Area leaders honored for race-relations work
Area leaders honored for race-relations work

By Joanna Soto
Staff Writer


Five Athens-area civic and religious leaders were honored for their work toward improving race relations Saturday.
Mayor Gwen O'Looney and Police Chief Jack Lumpkin were among those recognized at a reception at the University of Georgia's Tate Student Center hosted by the Baha'i Community of Athens-Clarke County. The other recipients included the Rev. Samuel Pridgon of Bethel Baptist Church, the Rev. Terre Balof of the Unitarian Universalist Church of Athens and Father Steven Pavignano of the Catholic Center of UGA.
Elham Rouhani, who helped coordinate the reception, said the honorees were selected because of their efforts to improve racial unity. Unity among races, sexes and ages is a cornerstone of the Baha'i religion, she said.
"They're trying very hard to reach an understanding of the issues facing the community, as well as the individuals in that community," Rouhani said.
Behnaz Rouhani said the Athens Baha'i community would like to make the race unity awards an annual event.
The Baha'i faith began in the Middle East and emphasizes the unity of all religions under God.
O'Looney said that as a young woman in the 1960s, she never thought the country would still be struggling with race problems today.
"I really thought in 1964, when schools were integrated, that it was just all going to go away," O'Looney said.

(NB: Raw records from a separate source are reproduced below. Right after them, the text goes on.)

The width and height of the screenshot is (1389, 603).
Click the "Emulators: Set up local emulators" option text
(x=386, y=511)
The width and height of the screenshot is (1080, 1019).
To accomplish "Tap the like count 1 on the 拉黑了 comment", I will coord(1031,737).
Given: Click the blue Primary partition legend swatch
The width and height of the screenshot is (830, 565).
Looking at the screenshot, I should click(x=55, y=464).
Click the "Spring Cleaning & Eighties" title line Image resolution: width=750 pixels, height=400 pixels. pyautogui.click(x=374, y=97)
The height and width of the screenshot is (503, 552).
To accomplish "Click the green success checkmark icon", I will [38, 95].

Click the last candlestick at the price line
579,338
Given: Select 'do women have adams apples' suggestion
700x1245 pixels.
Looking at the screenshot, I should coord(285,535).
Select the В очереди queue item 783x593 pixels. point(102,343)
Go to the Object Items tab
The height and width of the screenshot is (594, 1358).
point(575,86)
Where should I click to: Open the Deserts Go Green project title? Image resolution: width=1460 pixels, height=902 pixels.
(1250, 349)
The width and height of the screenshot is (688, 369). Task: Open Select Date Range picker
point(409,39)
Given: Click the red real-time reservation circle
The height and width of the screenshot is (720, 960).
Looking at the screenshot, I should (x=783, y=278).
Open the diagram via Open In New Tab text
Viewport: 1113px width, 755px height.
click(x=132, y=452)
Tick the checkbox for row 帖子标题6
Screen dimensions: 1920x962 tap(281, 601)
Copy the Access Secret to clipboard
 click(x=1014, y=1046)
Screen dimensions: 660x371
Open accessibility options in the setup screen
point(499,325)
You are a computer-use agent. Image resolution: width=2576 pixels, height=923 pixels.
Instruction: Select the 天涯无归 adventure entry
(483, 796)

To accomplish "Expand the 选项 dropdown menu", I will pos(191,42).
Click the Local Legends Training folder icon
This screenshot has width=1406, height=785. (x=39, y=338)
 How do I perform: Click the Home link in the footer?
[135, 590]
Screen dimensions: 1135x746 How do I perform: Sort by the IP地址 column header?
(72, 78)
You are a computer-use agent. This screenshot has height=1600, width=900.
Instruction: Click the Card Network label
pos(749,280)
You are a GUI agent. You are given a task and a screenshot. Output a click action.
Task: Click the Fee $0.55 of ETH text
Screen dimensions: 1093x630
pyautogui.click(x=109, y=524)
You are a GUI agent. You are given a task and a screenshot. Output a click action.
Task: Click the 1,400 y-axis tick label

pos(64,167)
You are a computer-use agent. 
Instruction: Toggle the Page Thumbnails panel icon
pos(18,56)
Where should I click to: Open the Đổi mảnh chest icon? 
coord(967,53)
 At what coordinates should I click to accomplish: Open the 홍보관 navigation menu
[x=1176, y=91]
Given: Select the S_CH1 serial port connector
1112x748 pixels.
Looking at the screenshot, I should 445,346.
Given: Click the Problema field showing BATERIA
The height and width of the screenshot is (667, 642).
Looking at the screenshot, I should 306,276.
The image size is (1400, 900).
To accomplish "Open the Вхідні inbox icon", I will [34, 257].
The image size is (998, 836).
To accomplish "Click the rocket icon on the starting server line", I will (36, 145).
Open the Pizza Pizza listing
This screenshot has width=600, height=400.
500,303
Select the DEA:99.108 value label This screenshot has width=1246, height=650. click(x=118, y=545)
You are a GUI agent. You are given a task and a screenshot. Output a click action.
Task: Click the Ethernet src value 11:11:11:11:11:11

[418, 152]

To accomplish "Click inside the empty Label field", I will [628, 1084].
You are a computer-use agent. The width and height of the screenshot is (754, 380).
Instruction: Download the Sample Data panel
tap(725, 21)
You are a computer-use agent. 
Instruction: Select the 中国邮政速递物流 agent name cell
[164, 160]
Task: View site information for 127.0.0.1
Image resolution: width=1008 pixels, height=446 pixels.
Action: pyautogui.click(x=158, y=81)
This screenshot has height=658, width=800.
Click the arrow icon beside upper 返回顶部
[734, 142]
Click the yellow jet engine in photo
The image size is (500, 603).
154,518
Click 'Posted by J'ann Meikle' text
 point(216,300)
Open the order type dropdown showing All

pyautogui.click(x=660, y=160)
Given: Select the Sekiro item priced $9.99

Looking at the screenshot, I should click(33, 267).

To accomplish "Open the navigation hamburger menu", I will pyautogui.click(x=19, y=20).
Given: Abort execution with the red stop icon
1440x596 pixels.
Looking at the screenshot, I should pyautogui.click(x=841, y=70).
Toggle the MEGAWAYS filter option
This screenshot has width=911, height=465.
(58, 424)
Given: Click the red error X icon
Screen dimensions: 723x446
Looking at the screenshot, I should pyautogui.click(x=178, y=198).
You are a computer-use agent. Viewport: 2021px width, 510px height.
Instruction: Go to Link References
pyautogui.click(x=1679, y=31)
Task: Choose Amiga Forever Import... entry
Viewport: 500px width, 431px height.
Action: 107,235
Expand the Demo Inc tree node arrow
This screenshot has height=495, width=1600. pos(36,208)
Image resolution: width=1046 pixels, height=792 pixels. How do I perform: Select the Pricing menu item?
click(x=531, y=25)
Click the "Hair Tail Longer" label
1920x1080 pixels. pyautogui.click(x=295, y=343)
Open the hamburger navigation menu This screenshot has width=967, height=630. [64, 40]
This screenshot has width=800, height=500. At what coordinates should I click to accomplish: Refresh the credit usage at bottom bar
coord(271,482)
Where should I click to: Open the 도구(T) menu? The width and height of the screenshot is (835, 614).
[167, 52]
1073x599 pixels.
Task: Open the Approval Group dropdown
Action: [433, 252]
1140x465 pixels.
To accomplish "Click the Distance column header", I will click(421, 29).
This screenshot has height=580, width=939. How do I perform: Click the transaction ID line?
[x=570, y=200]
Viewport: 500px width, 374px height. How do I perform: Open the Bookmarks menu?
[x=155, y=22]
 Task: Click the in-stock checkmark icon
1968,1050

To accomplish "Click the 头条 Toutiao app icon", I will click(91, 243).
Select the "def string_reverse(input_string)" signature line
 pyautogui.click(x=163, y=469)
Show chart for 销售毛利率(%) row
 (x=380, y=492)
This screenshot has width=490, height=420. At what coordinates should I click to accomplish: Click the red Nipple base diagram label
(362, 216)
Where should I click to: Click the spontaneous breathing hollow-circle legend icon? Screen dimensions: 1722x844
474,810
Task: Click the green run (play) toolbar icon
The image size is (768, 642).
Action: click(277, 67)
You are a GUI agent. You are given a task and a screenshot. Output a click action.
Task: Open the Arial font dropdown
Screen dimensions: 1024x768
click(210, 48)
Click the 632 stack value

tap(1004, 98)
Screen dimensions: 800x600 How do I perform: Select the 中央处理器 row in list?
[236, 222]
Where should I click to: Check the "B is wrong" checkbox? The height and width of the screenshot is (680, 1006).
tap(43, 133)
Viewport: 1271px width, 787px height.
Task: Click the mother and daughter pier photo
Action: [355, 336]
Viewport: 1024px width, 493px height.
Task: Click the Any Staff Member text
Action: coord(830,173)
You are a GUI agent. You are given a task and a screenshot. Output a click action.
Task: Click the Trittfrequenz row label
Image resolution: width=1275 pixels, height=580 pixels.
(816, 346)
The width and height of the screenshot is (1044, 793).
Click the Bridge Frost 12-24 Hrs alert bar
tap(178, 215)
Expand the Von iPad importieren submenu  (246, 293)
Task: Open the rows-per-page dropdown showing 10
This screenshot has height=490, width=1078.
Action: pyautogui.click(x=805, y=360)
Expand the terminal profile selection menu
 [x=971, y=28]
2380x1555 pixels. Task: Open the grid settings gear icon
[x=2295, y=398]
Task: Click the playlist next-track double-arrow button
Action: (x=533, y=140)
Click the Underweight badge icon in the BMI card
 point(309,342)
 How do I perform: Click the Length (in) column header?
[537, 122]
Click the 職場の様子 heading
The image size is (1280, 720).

Despite the continuing tensions between races, O'Looney said she is optimistic that the situation is improving. She said it is important not only to search for similarities between races, but also to celebrate the differences.
"I can't think of anything more important than being honored for contributing to what you believe in," O'Looney said.
Lumpkin said when he first became a police officer, he felt the weight of racism and inequality. Since that time, he said he has emphasized the need for all officers to give others the respect they would want for themselves.
"As long as I have anything to do with a police department, we're going to continue to move toward serving people with ethical standards," Lumpkin said.